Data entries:
-=-=-

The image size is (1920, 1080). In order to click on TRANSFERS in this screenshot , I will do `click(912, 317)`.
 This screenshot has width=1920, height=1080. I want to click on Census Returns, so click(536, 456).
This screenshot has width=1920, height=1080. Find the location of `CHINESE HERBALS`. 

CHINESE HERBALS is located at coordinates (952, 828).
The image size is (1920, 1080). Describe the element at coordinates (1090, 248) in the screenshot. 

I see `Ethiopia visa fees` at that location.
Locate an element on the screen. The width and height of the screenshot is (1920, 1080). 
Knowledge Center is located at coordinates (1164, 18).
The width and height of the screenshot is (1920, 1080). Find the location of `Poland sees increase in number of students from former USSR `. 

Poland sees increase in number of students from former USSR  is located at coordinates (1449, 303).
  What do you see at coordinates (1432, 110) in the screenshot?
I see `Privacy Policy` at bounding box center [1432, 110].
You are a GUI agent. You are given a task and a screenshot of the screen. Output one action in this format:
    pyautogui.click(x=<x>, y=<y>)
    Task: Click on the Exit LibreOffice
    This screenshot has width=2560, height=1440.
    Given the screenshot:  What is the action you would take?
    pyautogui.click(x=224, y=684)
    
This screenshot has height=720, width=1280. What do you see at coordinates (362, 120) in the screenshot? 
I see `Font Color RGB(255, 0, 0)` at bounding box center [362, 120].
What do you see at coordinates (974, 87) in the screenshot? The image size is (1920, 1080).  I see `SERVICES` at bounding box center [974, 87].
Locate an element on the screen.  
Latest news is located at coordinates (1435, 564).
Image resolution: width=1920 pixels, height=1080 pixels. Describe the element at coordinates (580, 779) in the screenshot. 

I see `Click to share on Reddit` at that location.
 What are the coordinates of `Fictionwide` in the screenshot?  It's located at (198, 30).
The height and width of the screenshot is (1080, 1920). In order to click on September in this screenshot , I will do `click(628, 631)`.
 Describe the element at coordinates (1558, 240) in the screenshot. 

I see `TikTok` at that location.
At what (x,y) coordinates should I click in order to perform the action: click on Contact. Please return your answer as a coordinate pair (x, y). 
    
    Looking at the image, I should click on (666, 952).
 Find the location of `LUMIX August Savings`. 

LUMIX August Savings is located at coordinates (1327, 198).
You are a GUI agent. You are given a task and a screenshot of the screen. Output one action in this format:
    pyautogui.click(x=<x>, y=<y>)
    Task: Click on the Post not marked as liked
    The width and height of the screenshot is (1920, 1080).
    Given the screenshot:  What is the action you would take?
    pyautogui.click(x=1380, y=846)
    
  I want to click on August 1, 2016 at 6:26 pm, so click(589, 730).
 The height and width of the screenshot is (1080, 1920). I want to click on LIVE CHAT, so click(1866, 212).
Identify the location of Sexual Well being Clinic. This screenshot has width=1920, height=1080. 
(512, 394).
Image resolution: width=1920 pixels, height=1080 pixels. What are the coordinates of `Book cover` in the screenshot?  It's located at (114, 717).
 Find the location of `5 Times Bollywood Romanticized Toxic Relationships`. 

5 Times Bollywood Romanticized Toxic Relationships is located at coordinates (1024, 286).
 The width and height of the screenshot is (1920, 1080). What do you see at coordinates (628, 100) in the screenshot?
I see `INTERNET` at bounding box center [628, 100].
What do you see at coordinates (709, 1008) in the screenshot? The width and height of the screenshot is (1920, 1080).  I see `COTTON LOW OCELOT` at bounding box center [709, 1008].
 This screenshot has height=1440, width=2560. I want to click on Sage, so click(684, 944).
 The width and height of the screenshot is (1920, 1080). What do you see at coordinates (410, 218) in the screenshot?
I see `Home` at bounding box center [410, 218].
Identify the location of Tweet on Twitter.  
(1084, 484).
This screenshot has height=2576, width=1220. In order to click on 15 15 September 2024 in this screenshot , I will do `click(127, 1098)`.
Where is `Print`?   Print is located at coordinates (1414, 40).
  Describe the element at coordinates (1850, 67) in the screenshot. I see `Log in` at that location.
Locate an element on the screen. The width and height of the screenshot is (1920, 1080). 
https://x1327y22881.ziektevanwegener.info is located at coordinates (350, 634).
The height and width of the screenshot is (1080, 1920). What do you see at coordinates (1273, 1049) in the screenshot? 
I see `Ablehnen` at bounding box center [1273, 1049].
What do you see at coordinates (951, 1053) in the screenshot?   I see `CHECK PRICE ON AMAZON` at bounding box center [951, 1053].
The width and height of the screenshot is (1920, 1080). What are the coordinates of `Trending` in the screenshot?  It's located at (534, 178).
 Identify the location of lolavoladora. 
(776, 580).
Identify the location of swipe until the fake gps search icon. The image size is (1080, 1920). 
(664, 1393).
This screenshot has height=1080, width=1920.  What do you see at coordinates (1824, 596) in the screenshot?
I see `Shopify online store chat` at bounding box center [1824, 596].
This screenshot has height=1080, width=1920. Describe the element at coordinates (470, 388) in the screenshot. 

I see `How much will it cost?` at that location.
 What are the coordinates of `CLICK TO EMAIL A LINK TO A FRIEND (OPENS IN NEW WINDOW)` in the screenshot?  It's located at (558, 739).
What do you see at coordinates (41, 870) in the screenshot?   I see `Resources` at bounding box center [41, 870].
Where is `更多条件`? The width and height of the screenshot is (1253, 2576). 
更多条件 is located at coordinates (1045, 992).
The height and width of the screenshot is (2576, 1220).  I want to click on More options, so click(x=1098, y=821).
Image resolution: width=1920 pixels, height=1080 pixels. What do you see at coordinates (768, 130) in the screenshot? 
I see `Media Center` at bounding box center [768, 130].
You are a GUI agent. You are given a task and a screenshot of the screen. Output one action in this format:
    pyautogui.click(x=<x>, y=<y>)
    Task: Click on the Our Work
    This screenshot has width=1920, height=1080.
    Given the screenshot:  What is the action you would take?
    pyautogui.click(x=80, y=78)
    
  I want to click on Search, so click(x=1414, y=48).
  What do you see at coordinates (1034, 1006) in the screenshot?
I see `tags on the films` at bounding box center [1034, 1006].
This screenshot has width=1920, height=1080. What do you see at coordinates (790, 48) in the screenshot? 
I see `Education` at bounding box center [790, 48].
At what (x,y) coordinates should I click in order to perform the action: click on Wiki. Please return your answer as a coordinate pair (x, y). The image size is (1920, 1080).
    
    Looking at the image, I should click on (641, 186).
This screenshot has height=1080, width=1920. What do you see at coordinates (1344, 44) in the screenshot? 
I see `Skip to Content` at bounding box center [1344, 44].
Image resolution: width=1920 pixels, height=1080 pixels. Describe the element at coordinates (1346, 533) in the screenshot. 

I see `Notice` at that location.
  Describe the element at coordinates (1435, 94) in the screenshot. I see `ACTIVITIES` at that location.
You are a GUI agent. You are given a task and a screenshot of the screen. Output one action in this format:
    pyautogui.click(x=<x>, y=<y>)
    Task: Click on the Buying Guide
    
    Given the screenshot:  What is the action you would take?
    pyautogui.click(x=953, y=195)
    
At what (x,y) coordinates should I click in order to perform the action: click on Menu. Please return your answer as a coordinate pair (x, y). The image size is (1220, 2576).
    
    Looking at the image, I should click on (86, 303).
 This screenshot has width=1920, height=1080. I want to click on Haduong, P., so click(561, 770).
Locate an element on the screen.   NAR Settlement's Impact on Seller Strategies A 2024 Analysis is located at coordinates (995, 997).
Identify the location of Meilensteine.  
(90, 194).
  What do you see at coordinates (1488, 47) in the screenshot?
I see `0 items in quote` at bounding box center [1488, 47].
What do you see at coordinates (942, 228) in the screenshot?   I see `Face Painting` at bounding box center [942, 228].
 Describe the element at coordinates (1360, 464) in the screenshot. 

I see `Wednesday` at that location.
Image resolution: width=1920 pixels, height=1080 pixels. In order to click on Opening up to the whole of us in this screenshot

-=-=-

*Task prompt*: Display every line from the entries above that contains the string "Romanticized", copied in full. Matching is case-sensitive.

*Correct answer*:
 Find the location of `5 Times Bollywood Romanticized Toxic Relationships`. 
5 Times Bollywood Romanticized Toxic Relationships is located at coordinates (1024, 286).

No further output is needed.